Stranger: "Hi Rasmus! I can understand you are looking for career advice. So let me pitch in :) In my own career, I've been a digital one-man army just like you. My experience is that it is good to get out of your own bubble and be open about its challenges. Many experts are extremely passionate and would love to share their knowledge. Try to create a professional network where you can ask questions. I have attended seminars and morning meetings several times, talked to the speaker, and been invited to their company afterward and got one-to-one sparring over a coffee. Also, If you have difficulty defining the strategy, you may also be able to lean on your external partner. If they are a good partner, they will also be willing to help you with the process as they are dependent on revenue from your business. I think the most important thing is to recognize that you do not have all the answers yourself. Be inspired by others and create your own version of the ideas.Since you are in a startup, it is also important to work quickly and get some results, as the economy often depends on the short-term results. So maybe you shouldn't spend as much time making chrome-plated plans (as one typically learns in school), but just get out there and get some results."
As he stated, this is what they don't teach you in school. And this advice turned out to be paramount for my new beginning as a marketing manager. It helped me launch myself into success and later on landed me this job. Passing on this advice to you. And it all started by learning how to network properly.

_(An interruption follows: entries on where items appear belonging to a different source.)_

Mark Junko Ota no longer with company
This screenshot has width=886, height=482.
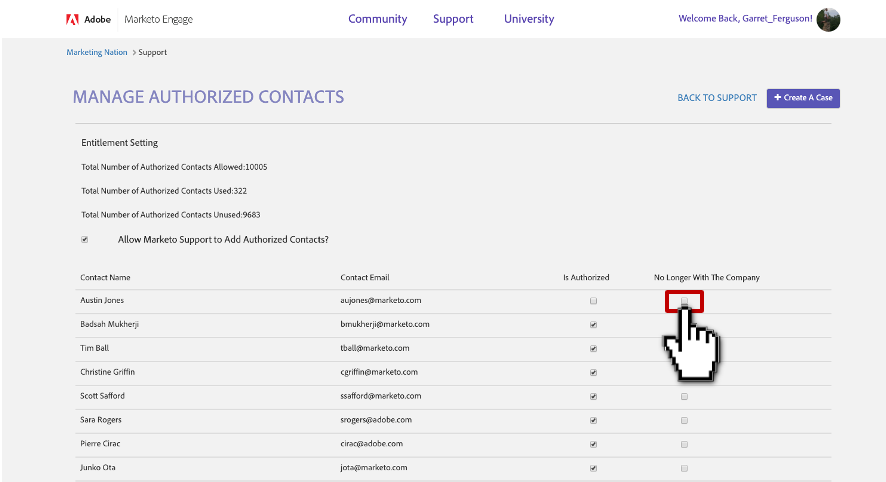pyautogui.click(x=685, y=468)
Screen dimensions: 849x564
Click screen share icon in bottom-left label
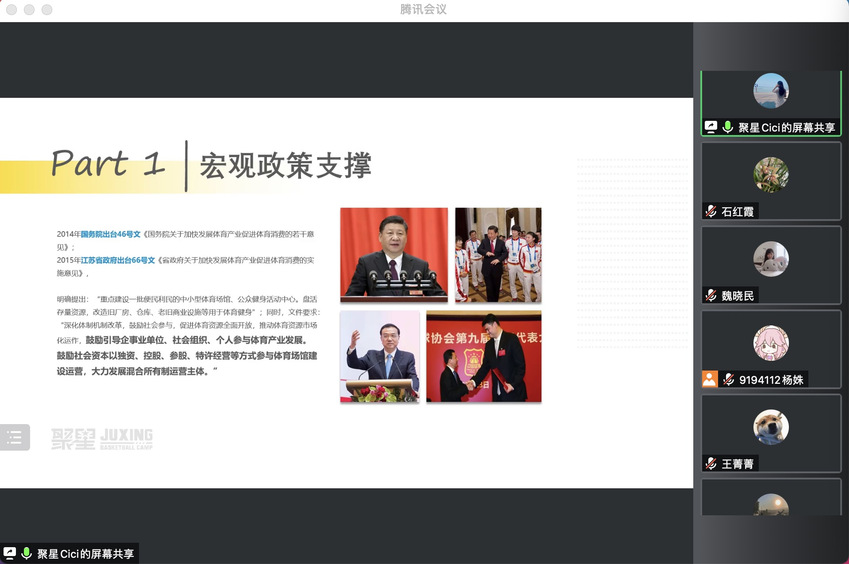pos(10,553)
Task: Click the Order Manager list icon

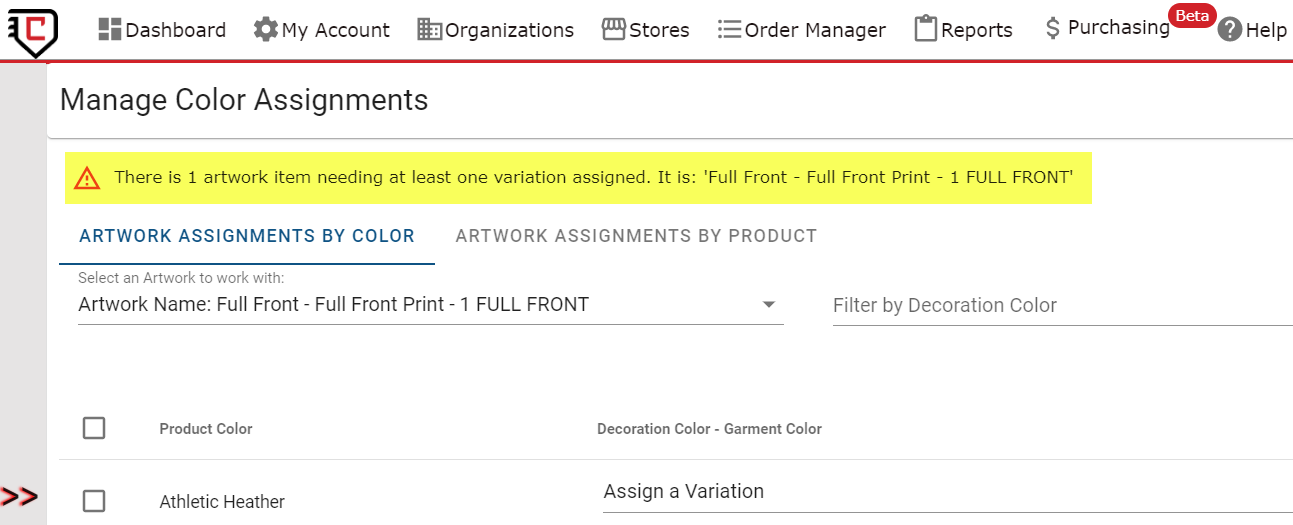Action: point(729,30)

Entering the job market in 2020 is never a walk in the park, regardless of how vast your portfolio is (or isn’t). For this reason, creating a strong LinkedIn presence for yourself and showcasing your personal brand of professional skills is essential in this day and age.Don't listen to the door stoppers. Networking with other users and people you might not know on the platform are some of the best ways to build durable connections that will help you succeed in your job search and future career. You don’t necessarily need tens of years of experience under your belt when you know the right people and constantly nurture your professional relationship with them.Your profile is the first thing recruiters or potential employers come in contact with when you show up in your search result, so why not make it worth their time? Who knows whose eye you might catch and land your dream job! Your reach has never been greater than now.